The lights lowered as our class rested back into Savasana. For the past hour we all spent contorting ourselves, wringing out every last bit of tension. There is nothing like a well-deserved Savasana.
As the music lingered on, the faint sounds of chirping had me believing I was drifting through the Amazon, lost deep within the jungle. Time and space were solely on a vibrational level.
With carefully selected, soothing words, our instructor led us to take the experience even deeper. She guided us to breathe in with the word “Sat” and exhale with the word “Nom”. “Sat” meaning “I” and Nom meaning “am”,” she explained to the class. “Then fill in the blank, Sat Nam ______. I am _______.”
My intellect got the best of me as it took control of the moment and reminded me, “”Sat Nam” means much more than that. It is the Great I AM.” My heart counteracted the thought and said, “Just go with the instruction: I am what?”
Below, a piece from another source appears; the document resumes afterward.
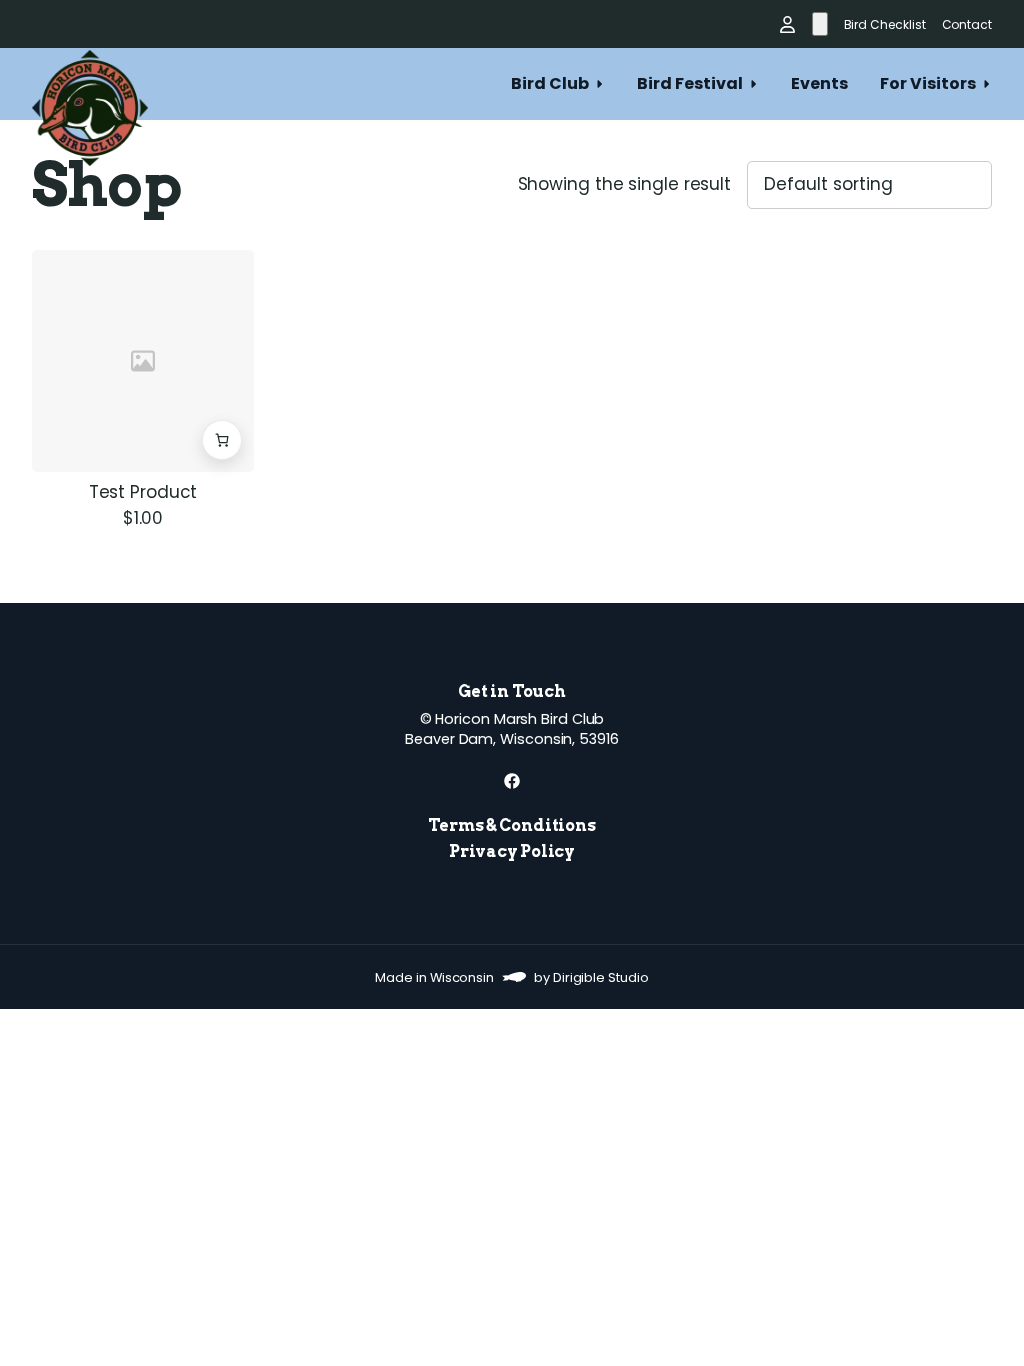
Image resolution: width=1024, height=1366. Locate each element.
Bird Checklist (885, 24)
Mr. Intellect butted in again and said, “When you practiced to Rainbeau Mars’ ra’yoKa every morning for over six months, you always used the word “RADIANT” to describe yourself. Maybe you should use that.” My gentle side replied, “But this is Now. Why not allow something else to fill in the blank? Let yourself go.”
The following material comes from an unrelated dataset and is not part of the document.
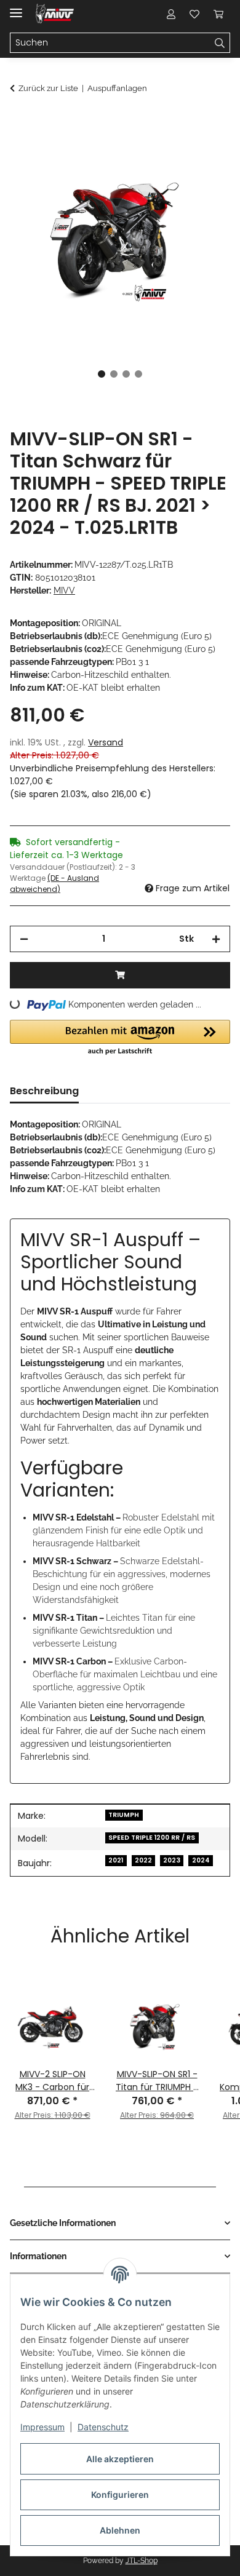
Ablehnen (120, 2530)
So, still deep in a meditative state, I breathed in deeply and thought “Sat”, breathed out and released myself with “Nam”, and the thought “Buddha Nature” naturally filled in the blank. “I AM Buddha Nature.” Remaining on that frequency for some time brought my entire being into a higher horizontal state of humming bliss.
If I had it my way, I’d sit and melt for a half hour or so after each class, but “class is over, back to the real world.” Since this class, I’ve seen a fair share of Buddha statues, now with a heightened appreciation of the icon. He’s no longer Buddha: some being that lived long ago, from some far-away place. He’s a reminder that we all are Buddha Nature.